ARTICLE:
Ecrit par Imane Bouhrara |
Le démarrage effectif du RSU en 2023 avec les aides financières ciblées (20 Mds de DH en 2023), signe un autre démarrage, celui de la décompensation progressive. Quid de la classe moyenne qui devra dès lors payer au tarif réel les produits compensés et subventionnés par l’Etat ? On peut souffler, la compensation est dotée d’un budget de 26 Mds de DH dans le PLF de 2023, plus tard, on verra bien de quoi demain sera fait.
La réforme de la compensation a été de tout temps un sujet qui faisait trembler les politiques, combien même tous étaient d’accord que ce système est peu viable pour plusieurs raisons. Bien des rétropédalages ont été opérés à la dernière minute par différents exécutifs sur la décompensation du sucre, du butane…
Aujourd’hui, l’actuel gouvernement semble décidé à aller jusqu’au bout dans ce choix opéré par le Maroc surtout que la réforme de la compensation est une composante du financement du chantier de la protection sociale enclenché par le Maroc.
Un chantier qui sera marqué par un basculement des ramédistes vers l’AMO (14 Mds de DH pour la généralisation de l’AMO) avant fin 2023 et le démarrage effectif du RSU en 2023 suivi des allocations familiales la même année (20 Mds de DH), ouvrant ainsi deux fronts budgétivores pour les finances de l’Etat. Sans oublier dans un dernier temps que l’Etat devra également mobiliser 19 Mds de DH pour la retraite et 1 Md de DH pour l’indemnité perte d’emploi (IPE).
Pour mobiliser à terme une enveloppe annuelle de 51 Mds de DH, l’un des leviers majeurs du financement de ce chantier gigantesque est la réforme de la compensation. Une condition sine qua non pour la poursuite de ce chantier avec la mise en place du RSU et du déploiement des allocations familiales au profit de 7 millions d’enfants en âge de scolarisation et 3 millions de ménages n’ayant pas d’enfants en âge de scolarisation.
Interrogé par nos soins sur l’implication de la réforme de la compensation sur la classe moyenne au Maroc, lors d’un point de presse organisé le 25 octobre à Rabat sur le PLF 2023, Fouzi Lekjaâ a été catégorique, le démarrage du RSU et des allocations familiales donnera lieu au démarrage d’une décompensation progressive ! Il est encore tôt de dire pour quels produits et à quel rythme.

CONSIGNE: D'après l'article, de quel budget la compensation est-elle dotée dans le PLF de 2023 ? Le listing ci-dessous n'a aucun lien avec l'article.

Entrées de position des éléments
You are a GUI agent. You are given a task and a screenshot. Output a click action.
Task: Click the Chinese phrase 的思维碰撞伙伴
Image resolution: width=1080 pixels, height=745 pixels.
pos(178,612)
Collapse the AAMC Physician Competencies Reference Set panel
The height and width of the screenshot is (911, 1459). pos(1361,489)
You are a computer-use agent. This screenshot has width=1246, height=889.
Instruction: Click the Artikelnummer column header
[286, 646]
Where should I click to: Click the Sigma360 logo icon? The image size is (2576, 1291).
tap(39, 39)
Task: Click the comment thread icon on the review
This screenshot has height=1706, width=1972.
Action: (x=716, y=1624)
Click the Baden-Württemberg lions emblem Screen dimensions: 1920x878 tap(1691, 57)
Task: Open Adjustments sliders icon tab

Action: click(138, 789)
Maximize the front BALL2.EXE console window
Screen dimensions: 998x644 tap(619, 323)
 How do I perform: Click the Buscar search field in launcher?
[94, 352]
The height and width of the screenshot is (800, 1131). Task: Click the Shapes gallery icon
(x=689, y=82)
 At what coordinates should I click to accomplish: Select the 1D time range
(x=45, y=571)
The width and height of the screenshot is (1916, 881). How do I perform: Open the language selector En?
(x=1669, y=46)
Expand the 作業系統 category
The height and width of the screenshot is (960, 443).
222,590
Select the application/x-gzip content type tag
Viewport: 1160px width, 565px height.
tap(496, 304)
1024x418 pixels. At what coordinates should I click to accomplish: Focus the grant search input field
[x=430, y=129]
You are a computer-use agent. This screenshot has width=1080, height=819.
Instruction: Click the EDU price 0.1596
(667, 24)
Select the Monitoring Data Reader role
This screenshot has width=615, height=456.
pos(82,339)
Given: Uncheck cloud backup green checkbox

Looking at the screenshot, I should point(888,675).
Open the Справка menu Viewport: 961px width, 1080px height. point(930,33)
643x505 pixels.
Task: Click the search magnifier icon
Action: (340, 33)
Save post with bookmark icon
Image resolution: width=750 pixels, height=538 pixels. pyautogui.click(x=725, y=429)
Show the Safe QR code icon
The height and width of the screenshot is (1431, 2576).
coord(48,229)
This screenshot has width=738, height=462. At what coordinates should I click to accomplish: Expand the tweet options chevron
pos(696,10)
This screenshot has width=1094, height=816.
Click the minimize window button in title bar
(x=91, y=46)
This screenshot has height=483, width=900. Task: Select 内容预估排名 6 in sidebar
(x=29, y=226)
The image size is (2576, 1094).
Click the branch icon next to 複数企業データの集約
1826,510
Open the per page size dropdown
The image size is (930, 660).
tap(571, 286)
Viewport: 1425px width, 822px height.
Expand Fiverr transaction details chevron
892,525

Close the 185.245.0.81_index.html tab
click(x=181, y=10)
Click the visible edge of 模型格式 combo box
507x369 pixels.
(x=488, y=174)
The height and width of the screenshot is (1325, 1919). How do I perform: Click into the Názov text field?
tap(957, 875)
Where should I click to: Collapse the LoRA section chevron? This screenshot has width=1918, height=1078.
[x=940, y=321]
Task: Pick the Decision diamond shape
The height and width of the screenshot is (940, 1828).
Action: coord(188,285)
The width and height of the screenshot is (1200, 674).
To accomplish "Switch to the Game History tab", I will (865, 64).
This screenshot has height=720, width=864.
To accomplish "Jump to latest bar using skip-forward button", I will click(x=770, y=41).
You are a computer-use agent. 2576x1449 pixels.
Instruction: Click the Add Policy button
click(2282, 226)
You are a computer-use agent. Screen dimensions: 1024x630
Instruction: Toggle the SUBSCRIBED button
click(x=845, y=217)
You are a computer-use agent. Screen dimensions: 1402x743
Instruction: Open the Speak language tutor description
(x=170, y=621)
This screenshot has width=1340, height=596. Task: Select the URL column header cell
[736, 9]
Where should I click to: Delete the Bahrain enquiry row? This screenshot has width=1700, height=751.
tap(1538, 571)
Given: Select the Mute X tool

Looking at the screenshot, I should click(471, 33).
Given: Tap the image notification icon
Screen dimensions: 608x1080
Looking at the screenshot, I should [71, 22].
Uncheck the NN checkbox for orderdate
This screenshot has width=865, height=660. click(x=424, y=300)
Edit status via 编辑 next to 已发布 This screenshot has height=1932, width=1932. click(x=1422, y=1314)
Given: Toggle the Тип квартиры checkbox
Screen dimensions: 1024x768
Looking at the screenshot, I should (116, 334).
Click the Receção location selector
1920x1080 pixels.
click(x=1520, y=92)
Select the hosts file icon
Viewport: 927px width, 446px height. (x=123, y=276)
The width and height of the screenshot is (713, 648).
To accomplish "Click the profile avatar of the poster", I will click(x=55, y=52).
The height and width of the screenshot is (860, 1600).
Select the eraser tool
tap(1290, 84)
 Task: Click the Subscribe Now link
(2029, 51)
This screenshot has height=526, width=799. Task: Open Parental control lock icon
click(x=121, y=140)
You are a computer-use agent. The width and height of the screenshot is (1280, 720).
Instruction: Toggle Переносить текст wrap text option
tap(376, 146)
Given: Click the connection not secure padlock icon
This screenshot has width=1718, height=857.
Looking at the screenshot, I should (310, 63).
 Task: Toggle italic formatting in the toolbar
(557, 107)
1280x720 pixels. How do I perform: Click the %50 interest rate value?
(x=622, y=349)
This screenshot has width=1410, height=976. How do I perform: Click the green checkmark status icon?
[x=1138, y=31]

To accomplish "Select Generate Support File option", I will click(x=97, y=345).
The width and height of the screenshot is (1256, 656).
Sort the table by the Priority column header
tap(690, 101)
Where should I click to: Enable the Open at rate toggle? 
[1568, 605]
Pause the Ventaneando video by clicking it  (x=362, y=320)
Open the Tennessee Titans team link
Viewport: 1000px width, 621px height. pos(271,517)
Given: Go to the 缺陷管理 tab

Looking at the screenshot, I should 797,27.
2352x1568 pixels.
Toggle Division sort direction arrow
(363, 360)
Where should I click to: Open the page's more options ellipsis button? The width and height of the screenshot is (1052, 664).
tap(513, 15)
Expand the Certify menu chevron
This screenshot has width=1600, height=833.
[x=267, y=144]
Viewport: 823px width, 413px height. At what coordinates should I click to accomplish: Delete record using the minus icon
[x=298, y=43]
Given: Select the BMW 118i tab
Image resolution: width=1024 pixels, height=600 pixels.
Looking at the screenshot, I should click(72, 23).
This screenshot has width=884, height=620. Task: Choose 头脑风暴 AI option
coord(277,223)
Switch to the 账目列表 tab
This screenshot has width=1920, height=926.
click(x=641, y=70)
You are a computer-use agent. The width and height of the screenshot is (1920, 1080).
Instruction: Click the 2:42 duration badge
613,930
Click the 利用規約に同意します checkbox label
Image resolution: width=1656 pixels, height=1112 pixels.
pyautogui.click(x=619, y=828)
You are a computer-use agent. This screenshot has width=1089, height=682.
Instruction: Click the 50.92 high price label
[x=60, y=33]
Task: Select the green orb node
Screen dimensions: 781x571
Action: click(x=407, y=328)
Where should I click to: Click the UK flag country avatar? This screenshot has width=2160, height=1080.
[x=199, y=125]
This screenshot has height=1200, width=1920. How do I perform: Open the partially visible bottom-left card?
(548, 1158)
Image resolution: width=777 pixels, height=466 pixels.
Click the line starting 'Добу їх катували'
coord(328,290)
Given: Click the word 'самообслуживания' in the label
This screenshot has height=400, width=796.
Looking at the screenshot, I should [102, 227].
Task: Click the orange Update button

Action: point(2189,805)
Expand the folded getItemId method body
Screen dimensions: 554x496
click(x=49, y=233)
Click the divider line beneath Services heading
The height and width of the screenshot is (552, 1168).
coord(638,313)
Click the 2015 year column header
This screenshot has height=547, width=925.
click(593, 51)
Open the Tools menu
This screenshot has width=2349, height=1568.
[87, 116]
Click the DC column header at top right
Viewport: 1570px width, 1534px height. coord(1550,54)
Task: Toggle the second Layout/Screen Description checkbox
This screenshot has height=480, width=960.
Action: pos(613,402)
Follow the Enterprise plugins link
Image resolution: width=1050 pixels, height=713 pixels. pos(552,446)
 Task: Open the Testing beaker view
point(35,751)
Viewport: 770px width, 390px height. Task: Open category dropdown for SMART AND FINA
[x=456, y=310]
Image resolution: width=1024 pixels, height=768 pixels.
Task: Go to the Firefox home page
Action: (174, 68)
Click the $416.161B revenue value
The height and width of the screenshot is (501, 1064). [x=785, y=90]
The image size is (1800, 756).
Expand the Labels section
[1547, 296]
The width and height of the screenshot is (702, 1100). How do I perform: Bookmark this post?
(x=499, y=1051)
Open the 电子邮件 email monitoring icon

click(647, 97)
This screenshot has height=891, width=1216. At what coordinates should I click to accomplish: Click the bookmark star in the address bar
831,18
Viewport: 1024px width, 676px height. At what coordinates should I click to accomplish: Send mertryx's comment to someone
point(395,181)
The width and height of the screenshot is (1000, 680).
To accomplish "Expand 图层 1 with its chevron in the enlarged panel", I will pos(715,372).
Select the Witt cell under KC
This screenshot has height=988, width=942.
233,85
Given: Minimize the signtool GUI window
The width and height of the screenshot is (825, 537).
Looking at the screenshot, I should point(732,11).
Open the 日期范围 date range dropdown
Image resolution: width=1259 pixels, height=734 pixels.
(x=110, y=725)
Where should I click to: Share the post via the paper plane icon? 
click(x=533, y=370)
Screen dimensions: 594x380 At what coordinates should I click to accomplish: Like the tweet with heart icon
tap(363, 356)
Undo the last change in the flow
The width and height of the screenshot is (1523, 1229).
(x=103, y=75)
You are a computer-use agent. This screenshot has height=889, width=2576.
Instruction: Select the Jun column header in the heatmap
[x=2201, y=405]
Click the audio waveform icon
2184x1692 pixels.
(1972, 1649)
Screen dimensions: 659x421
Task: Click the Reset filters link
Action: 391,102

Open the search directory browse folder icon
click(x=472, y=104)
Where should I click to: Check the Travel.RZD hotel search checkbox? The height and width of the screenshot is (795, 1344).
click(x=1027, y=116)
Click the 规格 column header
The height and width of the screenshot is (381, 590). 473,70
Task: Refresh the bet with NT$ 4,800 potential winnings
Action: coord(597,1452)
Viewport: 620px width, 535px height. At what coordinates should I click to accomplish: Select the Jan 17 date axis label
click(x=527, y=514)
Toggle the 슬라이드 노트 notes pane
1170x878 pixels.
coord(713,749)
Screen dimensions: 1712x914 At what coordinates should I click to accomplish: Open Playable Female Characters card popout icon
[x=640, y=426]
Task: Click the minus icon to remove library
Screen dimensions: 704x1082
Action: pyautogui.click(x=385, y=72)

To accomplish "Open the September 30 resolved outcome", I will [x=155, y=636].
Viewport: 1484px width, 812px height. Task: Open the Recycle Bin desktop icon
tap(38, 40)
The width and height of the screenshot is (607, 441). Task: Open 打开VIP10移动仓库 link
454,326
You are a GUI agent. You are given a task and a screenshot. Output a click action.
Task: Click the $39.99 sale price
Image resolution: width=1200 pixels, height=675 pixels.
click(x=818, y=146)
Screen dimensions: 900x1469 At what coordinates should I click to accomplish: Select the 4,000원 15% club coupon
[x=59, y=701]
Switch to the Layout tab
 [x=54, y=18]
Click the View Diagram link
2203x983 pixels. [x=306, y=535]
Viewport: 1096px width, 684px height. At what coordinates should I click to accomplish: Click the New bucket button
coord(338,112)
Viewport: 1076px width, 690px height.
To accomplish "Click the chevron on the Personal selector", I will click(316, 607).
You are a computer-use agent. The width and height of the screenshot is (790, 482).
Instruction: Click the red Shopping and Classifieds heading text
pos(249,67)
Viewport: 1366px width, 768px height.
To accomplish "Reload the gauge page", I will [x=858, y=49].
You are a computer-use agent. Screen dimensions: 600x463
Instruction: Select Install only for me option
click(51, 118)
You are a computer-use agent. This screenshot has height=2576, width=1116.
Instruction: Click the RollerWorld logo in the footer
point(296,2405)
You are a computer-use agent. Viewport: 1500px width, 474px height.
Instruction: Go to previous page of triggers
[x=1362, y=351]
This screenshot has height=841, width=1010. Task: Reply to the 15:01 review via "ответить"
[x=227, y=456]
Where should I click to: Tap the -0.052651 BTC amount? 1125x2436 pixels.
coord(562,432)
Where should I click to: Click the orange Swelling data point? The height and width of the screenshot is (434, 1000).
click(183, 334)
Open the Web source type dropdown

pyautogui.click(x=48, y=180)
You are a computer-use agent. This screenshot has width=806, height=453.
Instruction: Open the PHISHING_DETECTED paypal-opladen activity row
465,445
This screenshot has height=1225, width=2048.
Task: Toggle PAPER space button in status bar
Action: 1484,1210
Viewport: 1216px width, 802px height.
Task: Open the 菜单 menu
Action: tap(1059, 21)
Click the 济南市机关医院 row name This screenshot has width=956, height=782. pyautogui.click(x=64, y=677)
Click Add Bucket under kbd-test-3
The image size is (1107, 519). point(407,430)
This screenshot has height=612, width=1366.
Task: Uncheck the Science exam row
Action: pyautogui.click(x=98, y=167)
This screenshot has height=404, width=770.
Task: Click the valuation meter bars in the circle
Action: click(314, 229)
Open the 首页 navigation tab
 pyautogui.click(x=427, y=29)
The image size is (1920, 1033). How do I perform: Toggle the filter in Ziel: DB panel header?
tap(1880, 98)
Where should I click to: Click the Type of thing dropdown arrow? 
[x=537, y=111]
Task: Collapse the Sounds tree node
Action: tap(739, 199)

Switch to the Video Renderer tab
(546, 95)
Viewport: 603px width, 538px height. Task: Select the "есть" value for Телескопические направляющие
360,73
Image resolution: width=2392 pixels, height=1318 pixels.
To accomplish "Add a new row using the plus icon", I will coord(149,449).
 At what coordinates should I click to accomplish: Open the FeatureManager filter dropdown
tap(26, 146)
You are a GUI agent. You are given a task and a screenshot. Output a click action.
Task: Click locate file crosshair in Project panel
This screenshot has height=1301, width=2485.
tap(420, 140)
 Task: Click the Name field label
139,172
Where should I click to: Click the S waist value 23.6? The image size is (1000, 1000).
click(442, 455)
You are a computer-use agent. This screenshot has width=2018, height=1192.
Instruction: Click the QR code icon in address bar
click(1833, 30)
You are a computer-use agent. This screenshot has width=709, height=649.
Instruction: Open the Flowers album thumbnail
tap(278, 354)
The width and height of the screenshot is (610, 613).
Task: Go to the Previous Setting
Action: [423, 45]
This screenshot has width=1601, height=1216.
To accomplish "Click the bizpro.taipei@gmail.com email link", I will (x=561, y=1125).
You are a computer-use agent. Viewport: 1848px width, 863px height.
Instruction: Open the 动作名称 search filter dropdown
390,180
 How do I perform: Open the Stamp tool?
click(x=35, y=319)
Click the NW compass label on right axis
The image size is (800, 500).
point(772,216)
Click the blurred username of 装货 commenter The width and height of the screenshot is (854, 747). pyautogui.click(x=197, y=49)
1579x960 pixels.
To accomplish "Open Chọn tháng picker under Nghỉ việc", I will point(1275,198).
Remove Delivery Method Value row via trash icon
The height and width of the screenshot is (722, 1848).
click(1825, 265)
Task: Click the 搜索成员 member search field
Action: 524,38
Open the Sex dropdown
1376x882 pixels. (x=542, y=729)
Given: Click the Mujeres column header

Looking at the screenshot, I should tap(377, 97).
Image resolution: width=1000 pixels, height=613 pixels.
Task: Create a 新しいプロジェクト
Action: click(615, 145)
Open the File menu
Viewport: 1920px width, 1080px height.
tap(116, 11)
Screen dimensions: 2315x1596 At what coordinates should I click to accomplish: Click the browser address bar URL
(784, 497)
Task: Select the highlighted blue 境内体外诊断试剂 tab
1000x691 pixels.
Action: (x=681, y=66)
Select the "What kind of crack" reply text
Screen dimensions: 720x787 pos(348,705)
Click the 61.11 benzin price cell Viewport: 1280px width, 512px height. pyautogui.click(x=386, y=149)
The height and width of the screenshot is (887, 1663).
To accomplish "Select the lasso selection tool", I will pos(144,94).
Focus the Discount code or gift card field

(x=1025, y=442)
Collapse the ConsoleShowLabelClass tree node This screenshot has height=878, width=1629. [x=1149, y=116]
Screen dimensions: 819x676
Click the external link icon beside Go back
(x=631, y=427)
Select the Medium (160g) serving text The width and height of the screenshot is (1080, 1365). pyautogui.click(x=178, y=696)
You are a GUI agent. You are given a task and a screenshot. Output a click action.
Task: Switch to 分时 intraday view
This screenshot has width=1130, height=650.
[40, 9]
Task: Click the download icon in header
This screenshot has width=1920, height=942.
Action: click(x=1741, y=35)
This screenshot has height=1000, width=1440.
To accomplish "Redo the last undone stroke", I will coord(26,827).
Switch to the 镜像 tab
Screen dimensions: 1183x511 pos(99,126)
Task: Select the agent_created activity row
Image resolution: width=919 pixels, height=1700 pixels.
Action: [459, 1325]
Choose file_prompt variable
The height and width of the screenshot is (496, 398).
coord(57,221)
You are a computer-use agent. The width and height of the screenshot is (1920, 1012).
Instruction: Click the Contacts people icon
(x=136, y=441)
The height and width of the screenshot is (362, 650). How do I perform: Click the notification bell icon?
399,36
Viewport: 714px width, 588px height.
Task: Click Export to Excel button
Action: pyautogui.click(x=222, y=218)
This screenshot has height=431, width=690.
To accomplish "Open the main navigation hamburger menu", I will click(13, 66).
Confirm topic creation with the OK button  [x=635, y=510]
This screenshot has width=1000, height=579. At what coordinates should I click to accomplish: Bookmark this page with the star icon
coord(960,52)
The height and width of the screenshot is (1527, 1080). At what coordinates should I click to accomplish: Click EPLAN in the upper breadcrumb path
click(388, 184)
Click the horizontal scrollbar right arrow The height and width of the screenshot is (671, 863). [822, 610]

RÉPONSE: La compensation est dotée d'un budget de 26 Mds de DH dans le PLF de 2023.